__WORK TO BE COMPLETED__: Work out how many lines of the entries have the word "second" in them. Respond with that number only.

__RAW DATA__:
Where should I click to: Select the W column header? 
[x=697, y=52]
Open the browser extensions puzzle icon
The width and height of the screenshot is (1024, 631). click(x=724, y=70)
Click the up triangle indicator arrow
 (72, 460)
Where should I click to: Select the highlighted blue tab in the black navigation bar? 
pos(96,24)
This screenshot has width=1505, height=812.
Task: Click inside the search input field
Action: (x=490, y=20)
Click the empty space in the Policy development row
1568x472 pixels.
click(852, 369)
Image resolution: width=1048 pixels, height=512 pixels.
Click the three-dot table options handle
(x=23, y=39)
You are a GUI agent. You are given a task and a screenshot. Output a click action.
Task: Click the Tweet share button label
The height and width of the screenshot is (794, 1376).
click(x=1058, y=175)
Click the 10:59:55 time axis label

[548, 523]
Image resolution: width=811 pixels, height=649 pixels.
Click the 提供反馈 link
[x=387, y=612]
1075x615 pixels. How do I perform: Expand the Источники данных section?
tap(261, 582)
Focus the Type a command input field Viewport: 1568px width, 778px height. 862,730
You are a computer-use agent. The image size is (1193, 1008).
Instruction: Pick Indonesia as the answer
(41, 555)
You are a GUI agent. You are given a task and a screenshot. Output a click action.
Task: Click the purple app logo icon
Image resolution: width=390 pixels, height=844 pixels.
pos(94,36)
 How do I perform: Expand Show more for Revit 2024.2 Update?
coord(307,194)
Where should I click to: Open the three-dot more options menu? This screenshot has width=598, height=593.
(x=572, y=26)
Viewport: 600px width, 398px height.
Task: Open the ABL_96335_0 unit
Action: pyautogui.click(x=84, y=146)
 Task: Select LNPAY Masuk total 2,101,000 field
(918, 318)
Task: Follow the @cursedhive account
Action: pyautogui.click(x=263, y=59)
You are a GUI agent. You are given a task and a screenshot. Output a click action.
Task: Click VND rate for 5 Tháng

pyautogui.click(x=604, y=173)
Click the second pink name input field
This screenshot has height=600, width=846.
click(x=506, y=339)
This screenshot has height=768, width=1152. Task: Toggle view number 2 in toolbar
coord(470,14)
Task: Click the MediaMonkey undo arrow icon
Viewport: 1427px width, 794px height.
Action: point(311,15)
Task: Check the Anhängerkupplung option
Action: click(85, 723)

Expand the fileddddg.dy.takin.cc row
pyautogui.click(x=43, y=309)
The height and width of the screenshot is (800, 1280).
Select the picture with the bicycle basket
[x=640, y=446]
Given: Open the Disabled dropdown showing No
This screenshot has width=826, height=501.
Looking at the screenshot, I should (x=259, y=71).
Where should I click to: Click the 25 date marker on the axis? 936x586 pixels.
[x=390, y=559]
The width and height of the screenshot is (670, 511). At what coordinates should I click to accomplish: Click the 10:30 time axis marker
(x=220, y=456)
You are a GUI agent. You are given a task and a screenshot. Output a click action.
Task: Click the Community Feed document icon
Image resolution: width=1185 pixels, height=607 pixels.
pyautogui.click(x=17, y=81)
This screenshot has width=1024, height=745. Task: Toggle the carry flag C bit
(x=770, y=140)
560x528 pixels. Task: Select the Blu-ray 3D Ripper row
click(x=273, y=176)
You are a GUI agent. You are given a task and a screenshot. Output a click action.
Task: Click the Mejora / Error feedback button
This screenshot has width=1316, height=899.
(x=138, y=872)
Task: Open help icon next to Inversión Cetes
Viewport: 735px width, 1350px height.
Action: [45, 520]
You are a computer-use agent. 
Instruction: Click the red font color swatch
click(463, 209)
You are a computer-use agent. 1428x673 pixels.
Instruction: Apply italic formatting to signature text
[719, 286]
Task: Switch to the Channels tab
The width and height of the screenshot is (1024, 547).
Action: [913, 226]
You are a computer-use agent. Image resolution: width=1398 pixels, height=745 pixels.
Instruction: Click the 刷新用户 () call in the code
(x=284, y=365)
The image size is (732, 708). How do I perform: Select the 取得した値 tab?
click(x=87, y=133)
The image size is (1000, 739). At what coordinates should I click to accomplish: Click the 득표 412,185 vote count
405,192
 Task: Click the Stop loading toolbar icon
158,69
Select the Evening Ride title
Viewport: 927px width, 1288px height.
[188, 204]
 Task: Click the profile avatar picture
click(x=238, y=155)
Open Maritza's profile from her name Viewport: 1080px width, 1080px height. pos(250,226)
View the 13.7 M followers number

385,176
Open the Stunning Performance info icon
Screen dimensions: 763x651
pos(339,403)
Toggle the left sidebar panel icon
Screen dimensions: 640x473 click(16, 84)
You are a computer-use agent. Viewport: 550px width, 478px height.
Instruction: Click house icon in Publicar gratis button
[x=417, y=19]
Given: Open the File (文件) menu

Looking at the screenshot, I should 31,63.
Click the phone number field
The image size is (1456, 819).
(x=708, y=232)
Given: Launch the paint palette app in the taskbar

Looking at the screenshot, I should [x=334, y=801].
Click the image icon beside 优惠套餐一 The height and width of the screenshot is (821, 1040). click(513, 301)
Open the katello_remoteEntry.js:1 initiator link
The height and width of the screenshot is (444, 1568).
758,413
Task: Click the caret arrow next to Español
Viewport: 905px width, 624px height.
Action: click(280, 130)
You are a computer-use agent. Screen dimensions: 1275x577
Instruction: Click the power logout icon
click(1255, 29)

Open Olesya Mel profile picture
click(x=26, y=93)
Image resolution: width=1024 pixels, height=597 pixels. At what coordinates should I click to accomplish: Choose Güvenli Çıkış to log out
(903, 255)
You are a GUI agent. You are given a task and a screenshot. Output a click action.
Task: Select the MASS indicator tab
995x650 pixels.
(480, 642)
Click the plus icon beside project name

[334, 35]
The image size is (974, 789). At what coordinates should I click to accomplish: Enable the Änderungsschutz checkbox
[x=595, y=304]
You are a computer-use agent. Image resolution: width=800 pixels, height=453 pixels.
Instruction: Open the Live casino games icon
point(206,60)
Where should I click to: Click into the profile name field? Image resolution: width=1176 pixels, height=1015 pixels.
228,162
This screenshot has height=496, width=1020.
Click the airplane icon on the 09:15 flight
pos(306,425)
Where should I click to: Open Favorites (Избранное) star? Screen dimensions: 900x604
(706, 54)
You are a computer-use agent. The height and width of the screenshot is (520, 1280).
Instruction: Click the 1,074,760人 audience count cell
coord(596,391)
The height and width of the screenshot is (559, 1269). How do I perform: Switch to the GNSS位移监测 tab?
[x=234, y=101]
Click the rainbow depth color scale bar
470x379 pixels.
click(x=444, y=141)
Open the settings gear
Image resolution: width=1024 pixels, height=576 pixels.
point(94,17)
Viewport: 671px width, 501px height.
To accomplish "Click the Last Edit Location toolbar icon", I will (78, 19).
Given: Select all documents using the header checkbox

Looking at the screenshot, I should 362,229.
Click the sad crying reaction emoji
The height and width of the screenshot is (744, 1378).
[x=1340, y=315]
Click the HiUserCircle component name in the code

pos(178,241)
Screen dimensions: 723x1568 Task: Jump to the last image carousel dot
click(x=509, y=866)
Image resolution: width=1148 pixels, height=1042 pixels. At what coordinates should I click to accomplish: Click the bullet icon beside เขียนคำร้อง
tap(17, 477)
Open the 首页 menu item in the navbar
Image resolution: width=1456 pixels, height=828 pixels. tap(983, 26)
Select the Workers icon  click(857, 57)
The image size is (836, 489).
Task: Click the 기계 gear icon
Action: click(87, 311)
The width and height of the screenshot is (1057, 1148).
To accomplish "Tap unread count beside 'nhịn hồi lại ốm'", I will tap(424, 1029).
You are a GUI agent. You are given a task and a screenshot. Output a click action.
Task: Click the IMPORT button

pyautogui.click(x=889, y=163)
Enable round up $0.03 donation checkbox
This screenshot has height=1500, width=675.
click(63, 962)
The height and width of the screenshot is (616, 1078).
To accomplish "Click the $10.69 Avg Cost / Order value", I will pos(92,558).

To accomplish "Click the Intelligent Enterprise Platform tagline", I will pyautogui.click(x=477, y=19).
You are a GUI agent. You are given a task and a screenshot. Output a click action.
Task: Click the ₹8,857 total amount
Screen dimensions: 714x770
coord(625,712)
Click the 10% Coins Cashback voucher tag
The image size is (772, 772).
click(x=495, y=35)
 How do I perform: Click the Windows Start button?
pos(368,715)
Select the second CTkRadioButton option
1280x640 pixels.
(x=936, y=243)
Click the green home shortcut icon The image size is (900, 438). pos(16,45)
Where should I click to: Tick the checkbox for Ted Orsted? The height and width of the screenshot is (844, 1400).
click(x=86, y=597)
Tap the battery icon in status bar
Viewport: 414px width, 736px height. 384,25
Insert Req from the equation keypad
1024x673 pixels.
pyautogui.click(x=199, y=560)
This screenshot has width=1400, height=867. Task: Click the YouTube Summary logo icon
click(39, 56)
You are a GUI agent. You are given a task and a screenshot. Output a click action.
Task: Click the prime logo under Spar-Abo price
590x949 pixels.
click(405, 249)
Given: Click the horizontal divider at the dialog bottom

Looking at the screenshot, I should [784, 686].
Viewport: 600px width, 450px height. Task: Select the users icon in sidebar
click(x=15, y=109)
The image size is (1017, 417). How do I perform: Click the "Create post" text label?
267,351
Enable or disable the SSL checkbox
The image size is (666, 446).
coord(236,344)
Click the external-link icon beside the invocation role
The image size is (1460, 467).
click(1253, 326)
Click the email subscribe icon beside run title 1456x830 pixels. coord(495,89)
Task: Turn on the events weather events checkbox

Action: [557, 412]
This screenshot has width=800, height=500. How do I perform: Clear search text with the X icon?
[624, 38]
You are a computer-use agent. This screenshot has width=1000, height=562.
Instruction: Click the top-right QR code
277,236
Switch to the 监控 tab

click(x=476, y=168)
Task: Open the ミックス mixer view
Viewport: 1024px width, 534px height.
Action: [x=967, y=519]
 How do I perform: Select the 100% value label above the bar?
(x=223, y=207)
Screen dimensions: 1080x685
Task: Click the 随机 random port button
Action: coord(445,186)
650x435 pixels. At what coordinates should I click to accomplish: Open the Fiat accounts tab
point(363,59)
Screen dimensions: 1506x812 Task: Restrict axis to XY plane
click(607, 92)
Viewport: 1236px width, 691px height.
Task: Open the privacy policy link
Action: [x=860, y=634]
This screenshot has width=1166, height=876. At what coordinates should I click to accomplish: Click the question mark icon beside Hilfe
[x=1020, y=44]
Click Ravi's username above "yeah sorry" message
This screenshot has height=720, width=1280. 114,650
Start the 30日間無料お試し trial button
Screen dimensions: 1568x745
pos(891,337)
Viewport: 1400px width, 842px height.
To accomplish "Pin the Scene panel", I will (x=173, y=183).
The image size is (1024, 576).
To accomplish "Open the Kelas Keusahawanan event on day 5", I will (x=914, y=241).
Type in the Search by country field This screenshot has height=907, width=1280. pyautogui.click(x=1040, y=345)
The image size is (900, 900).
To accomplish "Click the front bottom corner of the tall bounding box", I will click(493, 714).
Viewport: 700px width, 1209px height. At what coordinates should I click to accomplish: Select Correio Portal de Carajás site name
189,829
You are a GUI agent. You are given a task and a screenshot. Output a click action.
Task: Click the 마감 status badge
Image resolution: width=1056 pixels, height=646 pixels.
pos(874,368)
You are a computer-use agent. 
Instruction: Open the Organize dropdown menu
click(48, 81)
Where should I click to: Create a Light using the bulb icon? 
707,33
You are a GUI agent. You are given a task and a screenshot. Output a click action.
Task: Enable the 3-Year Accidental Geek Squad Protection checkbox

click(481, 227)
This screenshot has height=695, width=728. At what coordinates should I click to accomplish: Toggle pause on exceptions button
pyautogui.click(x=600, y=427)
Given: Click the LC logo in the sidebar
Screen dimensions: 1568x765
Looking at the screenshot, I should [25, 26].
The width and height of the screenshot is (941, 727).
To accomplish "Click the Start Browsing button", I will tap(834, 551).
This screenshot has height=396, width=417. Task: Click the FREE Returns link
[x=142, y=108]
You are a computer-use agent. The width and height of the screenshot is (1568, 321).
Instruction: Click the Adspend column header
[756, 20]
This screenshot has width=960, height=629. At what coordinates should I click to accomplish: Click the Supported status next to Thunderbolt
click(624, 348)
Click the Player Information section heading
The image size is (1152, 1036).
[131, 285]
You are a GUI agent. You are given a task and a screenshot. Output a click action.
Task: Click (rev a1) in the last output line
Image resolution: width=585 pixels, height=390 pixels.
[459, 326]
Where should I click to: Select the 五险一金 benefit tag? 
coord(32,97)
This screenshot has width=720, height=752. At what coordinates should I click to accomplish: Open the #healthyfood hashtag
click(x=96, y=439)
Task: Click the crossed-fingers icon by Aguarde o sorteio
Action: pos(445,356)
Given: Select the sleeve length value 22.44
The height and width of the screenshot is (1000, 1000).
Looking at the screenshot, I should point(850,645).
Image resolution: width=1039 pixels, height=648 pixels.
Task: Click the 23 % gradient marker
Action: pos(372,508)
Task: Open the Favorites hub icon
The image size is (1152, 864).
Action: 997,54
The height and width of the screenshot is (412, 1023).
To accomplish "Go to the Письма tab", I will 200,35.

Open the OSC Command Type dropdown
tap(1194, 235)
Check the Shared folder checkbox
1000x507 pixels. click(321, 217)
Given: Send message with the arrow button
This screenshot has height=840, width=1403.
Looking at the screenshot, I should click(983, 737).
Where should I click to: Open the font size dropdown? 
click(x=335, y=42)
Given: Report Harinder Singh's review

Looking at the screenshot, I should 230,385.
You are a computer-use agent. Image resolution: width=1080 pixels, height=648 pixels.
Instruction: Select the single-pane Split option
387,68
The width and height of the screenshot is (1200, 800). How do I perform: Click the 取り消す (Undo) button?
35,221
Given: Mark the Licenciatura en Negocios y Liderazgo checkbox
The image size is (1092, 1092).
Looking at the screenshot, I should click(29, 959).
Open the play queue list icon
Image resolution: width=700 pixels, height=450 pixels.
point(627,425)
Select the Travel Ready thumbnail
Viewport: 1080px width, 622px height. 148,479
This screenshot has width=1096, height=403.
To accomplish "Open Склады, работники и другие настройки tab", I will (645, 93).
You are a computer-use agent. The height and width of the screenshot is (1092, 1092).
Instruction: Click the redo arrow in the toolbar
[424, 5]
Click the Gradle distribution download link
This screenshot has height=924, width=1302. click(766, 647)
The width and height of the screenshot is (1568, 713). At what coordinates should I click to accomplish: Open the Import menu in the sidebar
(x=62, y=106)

__OUTPUT FOR THIS TASK__: 2